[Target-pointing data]
○ ○ ○ ○ ○
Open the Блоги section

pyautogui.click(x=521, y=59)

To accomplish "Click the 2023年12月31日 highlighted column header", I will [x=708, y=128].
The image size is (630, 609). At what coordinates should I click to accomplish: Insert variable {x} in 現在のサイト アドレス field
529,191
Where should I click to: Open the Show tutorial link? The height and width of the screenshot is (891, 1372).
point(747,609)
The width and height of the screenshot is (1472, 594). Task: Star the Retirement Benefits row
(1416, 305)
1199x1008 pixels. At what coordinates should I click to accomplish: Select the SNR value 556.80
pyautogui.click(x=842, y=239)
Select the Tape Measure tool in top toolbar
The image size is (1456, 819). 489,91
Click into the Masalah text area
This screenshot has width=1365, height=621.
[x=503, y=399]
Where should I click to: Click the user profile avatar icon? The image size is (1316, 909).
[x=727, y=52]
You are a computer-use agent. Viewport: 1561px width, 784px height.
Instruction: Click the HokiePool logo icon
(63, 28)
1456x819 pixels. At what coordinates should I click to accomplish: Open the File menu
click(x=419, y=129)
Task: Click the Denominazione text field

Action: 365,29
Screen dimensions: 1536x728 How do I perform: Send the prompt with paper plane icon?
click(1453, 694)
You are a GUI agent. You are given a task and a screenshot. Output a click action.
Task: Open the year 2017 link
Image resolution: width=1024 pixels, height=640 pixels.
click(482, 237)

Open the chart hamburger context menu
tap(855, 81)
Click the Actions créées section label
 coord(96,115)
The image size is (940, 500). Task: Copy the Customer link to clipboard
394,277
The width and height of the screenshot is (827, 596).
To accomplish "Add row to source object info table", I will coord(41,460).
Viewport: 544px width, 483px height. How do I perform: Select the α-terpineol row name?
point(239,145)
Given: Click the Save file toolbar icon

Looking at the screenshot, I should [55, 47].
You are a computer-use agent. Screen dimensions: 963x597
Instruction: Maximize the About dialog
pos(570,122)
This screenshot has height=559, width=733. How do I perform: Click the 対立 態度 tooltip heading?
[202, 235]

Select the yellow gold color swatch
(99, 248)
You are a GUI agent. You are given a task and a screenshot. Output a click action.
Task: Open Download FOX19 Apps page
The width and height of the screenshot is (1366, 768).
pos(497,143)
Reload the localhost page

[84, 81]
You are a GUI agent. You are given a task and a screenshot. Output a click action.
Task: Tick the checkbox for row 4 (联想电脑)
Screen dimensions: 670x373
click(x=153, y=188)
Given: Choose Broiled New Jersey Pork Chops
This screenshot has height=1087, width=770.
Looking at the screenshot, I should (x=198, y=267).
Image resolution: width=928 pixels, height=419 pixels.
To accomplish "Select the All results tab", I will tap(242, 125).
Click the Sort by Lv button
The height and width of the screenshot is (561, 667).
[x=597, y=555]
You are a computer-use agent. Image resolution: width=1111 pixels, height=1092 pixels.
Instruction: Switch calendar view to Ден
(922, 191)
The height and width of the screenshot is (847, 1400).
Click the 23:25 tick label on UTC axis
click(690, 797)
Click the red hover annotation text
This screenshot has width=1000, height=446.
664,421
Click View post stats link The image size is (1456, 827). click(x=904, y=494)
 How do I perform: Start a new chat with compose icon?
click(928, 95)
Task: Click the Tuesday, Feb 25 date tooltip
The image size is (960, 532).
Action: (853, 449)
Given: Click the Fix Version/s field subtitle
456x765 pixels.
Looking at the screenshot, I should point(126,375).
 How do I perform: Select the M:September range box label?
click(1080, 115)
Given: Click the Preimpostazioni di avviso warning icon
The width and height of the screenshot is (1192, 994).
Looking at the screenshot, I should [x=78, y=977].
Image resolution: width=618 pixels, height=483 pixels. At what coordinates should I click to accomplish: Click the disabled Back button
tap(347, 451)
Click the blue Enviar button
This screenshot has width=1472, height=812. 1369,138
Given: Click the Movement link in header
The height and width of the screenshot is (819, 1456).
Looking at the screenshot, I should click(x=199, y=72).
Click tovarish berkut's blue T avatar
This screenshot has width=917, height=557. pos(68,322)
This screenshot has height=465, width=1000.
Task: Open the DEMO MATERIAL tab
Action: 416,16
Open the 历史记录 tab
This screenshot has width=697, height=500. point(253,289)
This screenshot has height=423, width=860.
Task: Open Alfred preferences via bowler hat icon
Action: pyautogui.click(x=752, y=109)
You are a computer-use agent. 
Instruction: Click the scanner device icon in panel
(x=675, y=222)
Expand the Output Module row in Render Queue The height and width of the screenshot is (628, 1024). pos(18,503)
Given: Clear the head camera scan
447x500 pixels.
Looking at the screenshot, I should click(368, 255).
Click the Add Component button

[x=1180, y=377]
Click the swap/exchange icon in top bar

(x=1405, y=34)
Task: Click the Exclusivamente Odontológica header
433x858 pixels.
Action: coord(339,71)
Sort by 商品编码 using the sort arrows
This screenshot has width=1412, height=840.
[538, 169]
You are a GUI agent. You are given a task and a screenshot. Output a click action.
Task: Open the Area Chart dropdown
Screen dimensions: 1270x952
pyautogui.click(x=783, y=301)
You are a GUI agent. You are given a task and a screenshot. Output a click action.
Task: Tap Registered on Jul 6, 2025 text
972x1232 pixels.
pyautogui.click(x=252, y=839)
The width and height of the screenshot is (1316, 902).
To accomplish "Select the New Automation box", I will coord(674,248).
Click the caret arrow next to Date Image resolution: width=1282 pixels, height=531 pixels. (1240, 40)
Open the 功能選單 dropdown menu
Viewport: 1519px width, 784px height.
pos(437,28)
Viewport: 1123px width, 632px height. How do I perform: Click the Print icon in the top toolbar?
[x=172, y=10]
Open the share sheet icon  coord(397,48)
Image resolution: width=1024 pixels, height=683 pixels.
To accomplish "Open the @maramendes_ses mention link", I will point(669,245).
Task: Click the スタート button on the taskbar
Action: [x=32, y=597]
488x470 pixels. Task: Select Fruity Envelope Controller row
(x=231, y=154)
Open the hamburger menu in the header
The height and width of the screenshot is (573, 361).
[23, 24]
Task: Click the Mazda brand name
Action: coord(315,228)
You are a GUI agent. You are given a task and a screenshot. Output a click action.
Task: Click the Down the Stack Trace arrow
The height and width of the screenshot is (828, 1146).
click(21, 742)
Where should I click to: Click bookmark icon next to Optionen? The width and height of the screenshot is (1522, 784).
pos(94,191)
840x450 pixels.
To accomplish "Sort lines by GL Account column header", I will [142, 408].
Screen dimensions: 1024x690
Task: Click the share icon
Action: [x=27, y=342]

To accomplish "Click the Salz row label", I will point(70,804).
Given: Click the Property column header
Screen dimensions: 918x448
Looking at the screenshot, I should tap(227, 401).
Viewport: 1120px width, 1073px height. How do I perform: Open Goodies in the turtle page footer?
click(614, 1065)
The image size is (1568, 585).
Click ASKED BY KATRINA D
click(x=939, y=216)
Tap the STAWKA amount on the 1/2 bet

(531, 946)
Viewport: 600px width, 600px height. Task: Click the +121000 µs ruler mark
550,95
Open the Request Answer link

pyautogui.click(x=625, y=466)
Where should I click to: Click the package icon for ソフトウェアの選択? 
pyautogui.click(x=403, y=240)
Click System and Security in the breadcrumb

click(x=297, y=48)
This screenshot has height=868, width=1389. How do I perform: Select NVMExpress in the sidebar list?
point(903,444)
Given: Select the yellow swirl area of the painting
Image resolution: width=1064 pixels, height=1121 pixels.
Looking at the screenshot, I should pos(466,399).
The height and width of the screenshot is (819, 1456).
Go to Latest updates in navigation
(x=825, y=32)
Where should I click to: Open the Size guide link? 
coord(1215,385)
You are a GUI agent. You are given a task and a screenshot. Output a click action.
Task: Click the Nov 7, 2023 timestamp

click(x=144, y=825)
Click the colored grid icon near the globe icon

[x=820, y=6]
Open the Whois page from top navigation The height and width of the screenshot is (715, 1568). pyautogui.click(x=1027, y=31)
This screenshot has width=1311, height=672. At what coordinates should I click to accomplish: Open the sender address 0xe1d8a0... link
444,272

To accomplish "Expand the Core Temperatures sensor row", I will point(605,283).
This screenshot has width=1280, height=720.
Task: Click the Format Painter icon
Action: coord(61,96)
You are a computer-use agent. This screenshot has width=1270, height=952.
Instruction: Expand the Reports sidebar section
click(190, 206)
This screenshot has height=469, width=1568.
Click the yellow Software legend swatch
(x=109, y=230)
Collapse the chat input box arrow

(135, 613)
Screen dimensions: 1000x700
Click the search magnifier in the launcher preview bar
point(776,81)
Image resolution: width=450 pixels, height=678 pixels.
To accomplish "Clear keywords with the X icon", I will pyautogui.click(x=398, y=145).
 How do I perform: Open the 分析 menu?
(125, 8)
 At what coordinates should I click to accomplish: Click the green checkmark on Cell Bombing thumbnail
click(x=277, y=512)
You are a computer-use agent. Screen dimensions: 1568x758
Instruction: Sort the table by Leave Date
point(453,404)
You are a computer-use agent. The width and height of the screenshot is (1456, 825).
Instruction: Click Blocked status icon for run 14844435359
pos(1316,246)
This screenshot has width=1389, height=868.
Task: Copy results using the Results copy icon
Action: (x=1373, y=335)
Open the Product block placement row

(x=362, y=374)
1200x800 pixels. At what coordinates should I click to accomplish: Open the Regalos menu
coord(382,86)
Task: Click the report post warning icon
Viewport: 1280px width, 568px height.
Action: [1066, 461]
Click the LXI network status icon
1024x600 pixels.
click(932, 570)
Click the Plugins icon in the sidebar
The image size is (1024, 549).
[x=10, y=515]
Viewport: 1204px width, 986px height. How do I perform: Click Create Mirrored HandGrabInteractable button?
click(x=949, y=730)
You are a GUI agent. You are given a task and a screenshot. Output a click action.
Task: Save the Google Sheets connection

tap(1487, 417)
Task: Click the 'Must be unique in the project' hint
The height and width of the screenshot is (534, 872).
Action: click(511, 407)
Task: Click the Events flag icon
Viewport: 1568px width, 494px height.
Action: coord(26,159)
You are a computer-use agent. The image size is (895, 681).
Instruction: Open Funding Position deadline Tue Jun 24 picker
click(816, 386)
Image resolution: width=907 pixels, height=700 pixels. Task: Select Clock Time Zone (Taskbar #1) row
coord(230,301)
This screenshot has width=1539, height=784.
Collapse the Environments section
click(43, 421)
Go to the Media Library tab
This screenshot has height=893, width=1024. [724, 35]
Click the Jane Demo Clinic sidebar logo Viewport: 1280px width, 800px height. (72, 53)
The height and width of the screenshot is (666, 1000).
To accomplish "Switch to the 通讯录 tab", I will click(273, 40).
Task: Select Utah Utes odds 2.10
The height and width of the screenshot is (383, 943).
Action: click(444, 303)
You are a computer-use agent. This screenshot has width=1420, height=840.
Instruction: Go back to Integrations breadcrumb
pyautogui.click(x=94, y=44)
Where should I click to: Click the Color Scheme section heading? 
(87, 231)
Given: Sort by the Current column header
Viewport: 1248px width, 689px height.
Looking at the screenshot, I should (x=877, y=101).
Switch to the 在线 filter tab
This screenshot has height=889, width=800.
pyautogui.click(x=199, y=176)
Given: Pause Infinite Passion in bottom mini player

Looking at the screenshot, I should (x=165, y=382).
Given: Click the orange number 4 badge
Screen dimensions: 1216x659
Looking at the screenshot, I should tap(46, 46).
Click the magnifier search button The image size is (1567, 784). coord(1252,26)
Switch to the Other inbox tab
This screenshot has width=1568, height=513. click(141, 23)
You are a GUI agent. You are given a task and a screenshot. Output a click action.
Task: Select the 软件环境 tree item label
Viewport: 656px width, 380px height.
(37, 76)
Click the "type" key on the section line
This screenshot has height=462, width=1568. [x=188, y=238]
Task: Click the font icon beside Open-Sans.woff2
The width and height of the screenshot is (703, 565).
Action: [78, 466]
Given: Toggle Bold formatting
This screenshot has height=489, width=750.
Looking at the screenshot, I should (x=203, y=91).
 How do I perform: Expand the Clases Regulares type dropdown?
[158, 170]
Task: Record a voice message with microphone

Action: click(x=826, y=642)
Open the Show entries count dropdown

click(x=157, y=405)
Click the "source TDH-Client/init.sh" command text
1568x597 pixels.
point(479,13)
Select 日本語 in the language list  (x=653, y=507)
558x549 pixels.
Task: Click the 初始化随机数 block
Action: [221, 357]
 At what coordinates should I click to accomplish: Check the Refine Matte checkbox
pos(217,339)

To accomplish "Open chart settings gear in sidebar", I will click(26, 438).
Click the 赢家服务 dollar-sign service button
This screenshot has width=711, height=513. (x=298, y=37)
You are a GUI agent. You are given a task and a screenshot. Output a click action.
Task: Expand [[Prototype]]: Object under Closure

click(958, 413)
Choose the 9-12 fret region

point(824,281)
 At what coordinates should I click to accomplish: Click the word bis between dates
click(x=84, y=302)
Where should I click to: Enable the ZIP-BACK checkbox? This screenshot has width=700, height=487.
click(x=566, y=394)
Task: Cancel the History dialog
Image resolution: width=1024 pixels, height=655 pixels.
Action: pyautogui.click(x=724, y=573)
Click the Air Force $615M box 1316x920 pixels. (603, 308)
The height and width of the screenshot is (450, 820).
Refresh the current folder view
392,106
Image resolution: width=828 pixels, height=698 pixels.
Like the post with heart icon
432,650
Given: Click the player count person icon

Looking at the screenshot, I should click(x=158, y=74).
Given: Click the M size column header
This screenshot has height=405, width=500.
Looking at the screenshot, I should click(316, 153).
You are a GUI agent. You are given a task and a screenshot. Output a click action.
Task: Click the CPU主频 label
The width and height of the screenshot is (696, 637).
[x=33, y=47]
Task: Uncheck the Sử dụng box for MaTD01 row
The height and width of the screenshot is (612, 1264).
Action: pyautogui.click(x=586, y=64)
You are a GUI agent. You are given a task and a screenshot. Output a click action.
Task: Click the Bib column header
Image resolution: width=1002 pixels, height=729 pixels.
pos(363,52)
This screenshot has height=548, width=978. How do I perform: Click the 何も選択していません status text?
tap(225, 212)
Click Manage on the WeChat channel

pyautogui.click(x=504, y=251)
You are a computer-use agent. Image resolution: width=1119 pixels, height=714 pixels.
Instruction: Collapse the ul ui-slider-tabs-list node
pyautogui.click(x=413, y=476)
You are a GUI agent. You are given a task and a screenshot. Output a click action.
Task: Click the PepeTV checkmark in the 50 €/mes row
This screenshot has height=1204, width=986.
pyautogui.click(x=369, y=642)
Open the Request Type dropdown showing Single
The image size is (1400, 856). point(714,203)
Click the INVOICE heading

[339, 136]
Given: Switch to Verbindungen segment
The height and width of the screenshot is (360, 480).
○ ○ ○ ○ ○
_Required task_
Turn the lines of the data into a numbered list, starting at the line containing "The height and width of the screenshot is (450, 820)." and ending at the line containing "Action: pyautogui.click(x=586, y=64)". Leave out any blank lines.

_Output of the task_
1. The height and width of the screenshot is (450, 820).
2. Refresh the current folder view
3. 392,106
4. Image resolution: width=828 pixels, height=698 pixels.
5. Like the post with heart icon
6. 432,650
7. Given: Click the player count person icon
8. Looking at the screenshot, I should click(x=158, y=74).
9. Given: Click the M size column header
10. This screenshot has height=405, width=500.
11. Looking at the screenshot, I should click(316, 153).
12. You are a GUI agent. You are given a task and a screenshot. Output a click action.
13. Task: Click the CPU主频 label
14. The width and height of the screenshot is (696, 637).
15. [x=33, y=47]
16. Task: Uncheck the Sử dụng box for MaTD01 row
17. The height and width of the screenshot is (612, 1264).
18. Action: pyautogui.click(x=586, y=64)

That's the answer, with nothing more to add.